Option #1 | Pencil Pleat
The pencil pleat is the classic heading choice for curtains where olds of fabric are tightly gathered to create a semi-cylindrical heading (visually similar to a row of pencils, hence the name “pencil pleat”). As a gathered heading, it allows you to expand or reduce the width of the curtain.
Option #2 | Pinch Pleat
The pinch pleat is suitable for all kinds of fabric. The pleats are hand-sewn and permanently fixed for a luxurious, tailored design. Our example photo shows a triple pinch; this means there are three pleats and then a space. Unlike pencil pleats, this heading uses far more fabric for a fuller final look.
Option #3 | Standard Gather Headings
The standard gather is a classic yet informal heading style. It is suited to curtains with a shorter drop and can be used with tracks or poles. It requires the same amount of gather as a pencil pleat curtain. The heading is very casual and therefore unsuitable if you favour a more tailored design.

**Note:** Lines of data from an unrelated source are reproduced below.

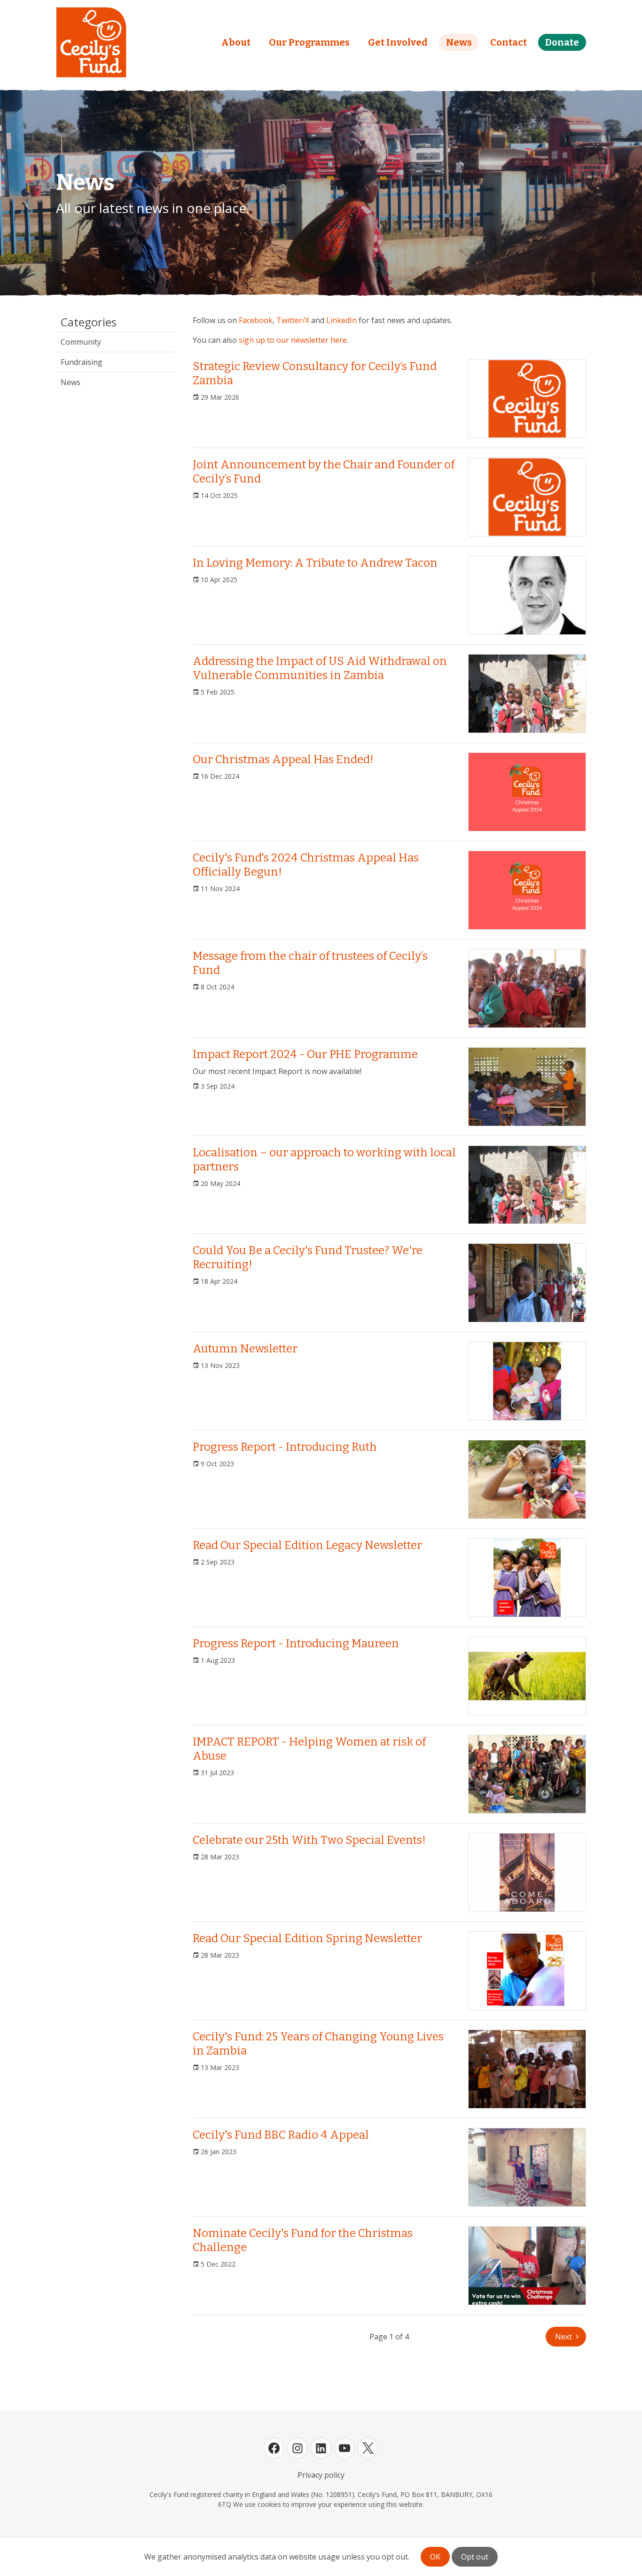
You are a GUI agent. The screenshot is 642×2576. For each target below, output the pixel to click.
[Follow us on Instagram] (297, 2448)
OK (435, 2557)
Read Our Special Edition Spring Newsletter (307, 1938)
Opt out (474, 2557)
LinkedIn (341, 320)
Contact (508, 42)
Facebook (256, 320)
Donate (562, 42)
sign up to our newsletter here (293, 340)
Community (81, 342)
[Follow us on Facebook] (274, 2448)
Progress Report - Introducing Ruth (285, 1447)
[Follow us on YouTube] (344, 2448)
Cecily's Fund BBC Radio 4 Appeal (281, 2134)
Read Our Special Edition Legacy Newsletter (307, 1545)
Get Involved (398, 42)
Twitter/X (292, 320)
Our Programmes (309, 42)
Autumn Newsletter (245, 1348)
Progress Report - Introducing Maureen (296, 1643)
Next (563, 2336)
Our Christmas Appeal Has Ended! (283, 759)
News (459, 42)
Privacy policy (321, 2475)
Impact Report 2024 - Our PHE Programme (305, 1054)
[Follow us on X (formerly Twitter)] (368, 2448)
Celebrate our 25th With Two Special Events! (309, 1840)
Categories (89, 322)
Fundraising (81, 362)
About (236, 42)
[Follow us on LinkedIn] (321, 2448)
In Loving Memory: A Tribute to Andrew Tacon (315, 562)
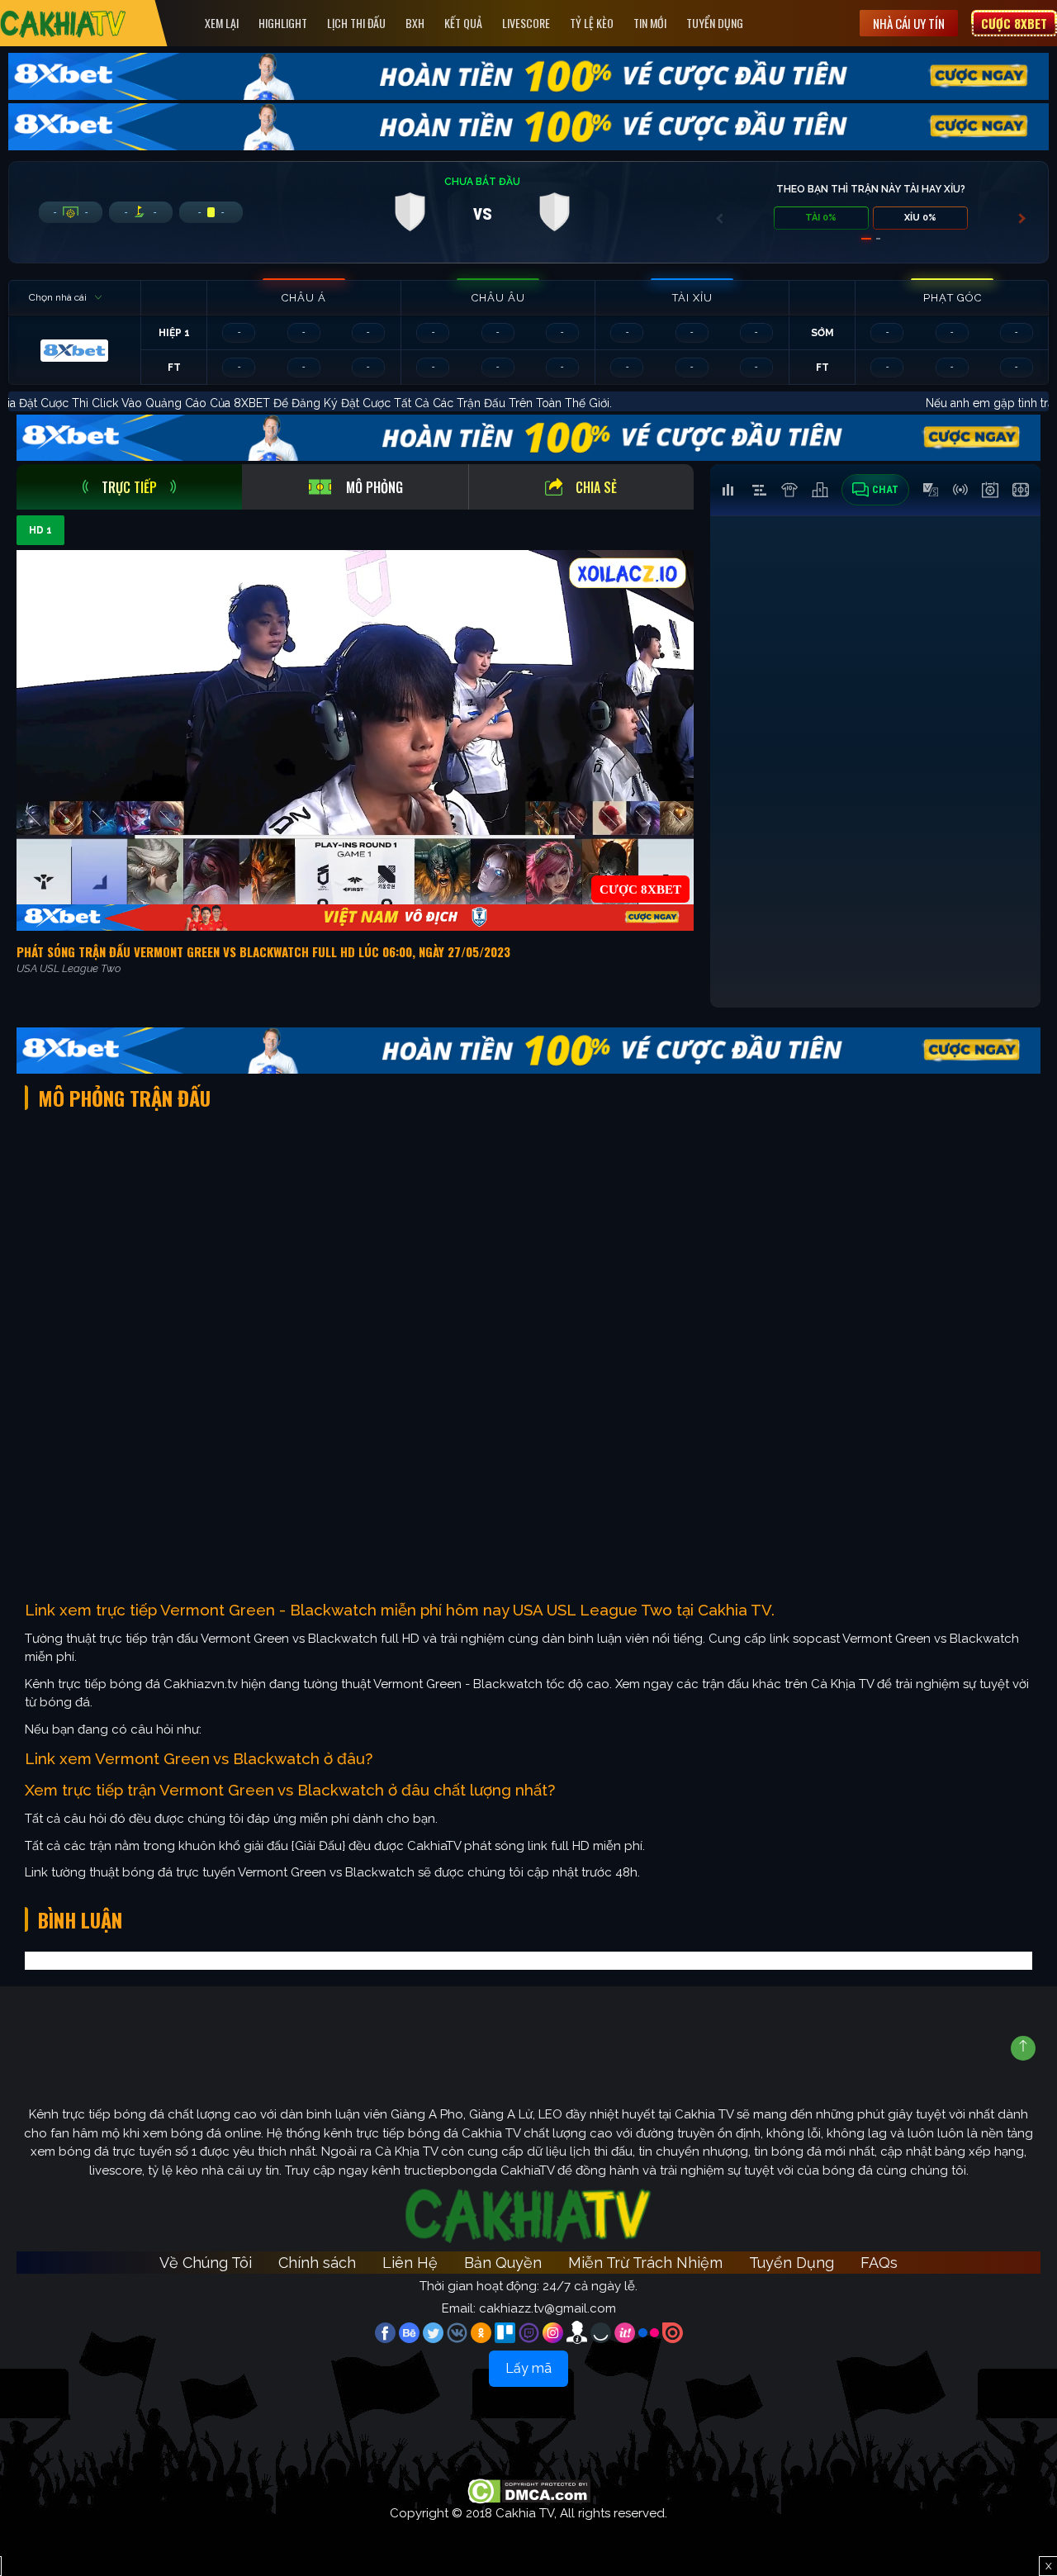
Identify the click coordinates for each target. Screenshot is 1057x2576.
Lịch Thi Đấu (356, 22)
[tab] (129, 487)
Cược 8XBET (1014, 23)
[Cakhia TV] (63, 23)
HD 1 (40, 530)
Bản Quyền (503, 2262)
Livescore (526, 22)
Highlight (282, 22)
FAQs (879, 2262)
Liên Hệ (410, 2262)
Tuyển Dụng (714, 22)
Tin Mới (649, 22)
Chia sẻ (596, 487)
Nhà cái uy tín (909, 23)
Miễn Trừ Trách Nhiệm (645, 2262)
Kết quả (463, 22)
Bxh (414, 22)
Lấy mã (528, 2368)
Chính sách (317, 2262)
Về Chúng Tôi (205, 2262)
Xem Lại (222, 22)
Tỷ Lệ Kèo (592, 22)
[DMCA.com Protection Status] (528, 2490)
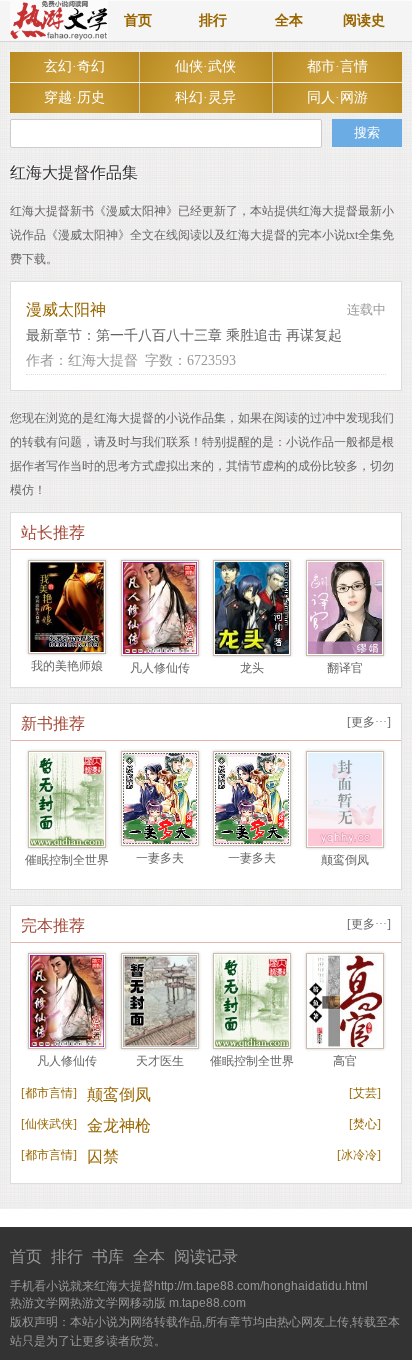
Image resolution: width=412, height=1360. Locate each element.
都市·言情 (337, 66)
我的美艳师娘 (67, 666)
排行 (213, 20)
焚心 (365, 1124)
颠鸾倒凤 (345, 860)
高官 (345, 1061)
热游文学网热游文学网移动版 (88, 1303)
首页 (138, 20)
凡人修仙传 (160, 668)
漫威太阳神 (66, 309)
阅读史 (364, 20)
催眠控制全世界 (67, 860)
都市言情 (49, 1093)
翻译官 (345, 668)
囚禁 (103, 1156)
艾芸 (365, 1093)
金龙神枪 (119, 1125)
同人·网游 (337, 97)
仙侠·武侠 (205, 66)
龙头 (252, 668)
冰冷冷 (359, 1155)
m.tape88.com (207, 1303)
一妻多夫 (160, 858)
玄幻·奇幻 (74, 66)
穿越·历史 (74, 97)
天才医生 (160, 1061)
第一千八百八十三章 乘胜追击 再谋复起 (219, 335)
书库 (108, 1256)
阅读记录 (206, 1256)
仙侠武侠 (49, 1124)
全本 (289, 20)
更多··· (369, 722)
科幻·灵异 (205, 97)
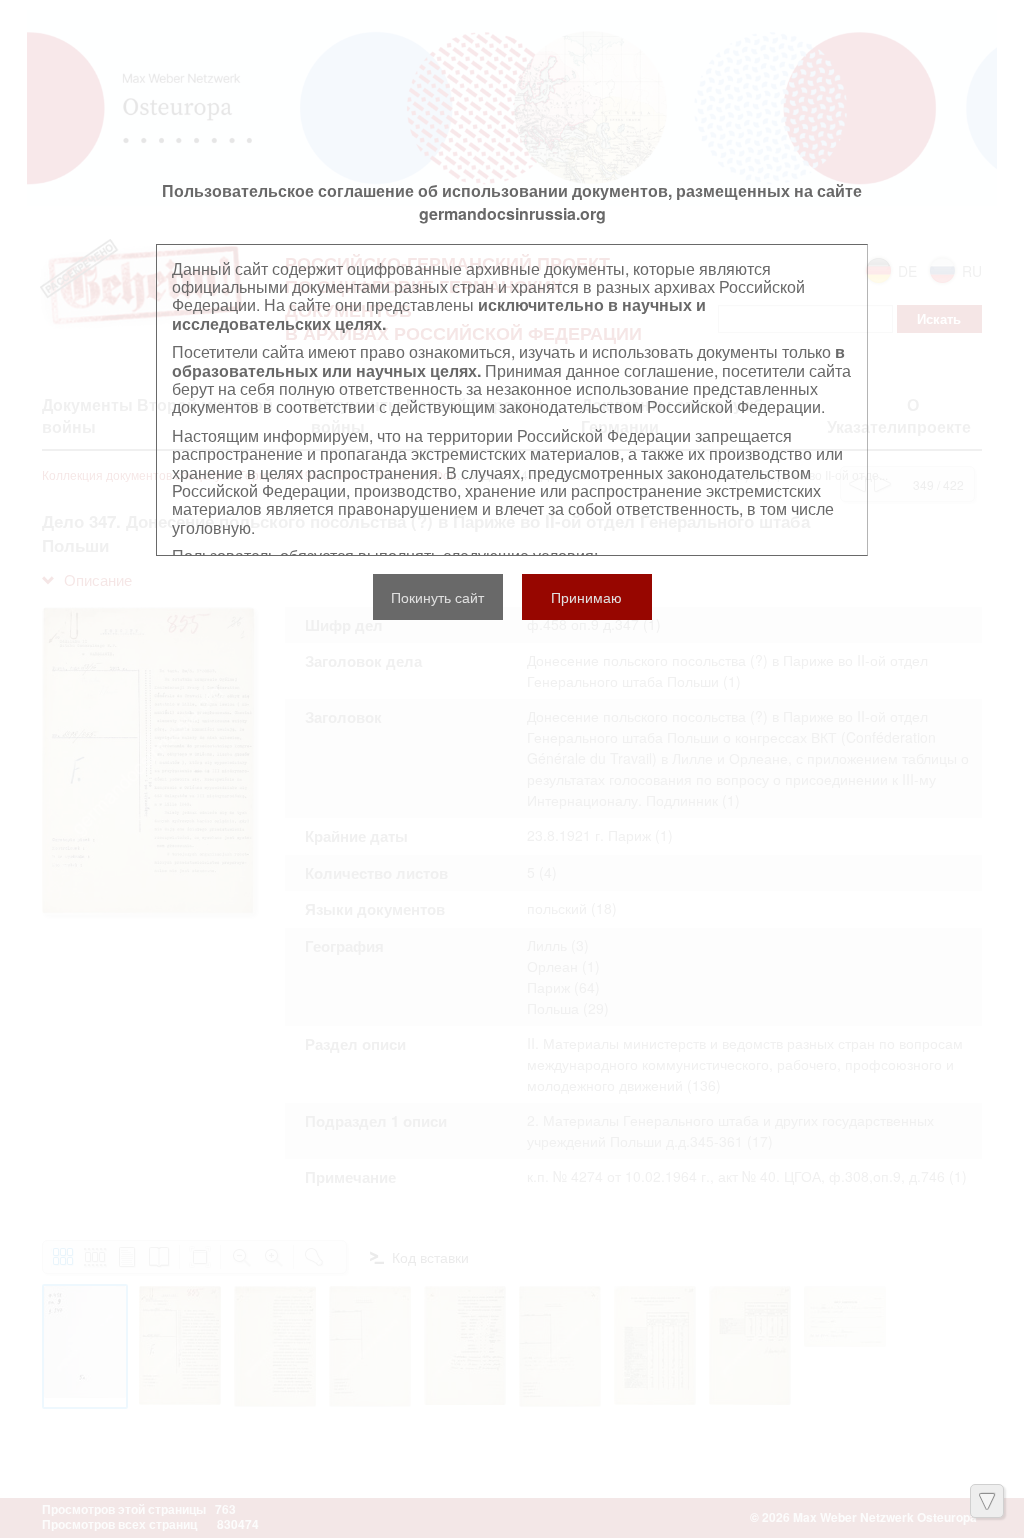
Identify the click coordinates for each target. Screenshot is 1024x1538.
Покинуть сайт (437, 597)
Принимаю (586, 597)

Option #4 | Eyelet Headings
A contemporary alternative to more traditional hangings, the eyelet heading is suitable for all curtain fabrics. So named due to the metal rings at the top of the curtain, the eyelet heading creates large, even and soft pleats. They are suitable for poles with a diameter of up to 30mm.
Option #5 | Tab Top
Another contemporary heading, these curtains have fabric loops (or “tabs”) running along the top edge. The tabs are are threaded through poles or rods and require less fabric than other designs. Tab tops are popular as decorative curtains; however, they easily stick on the poles so often don’t draw easily.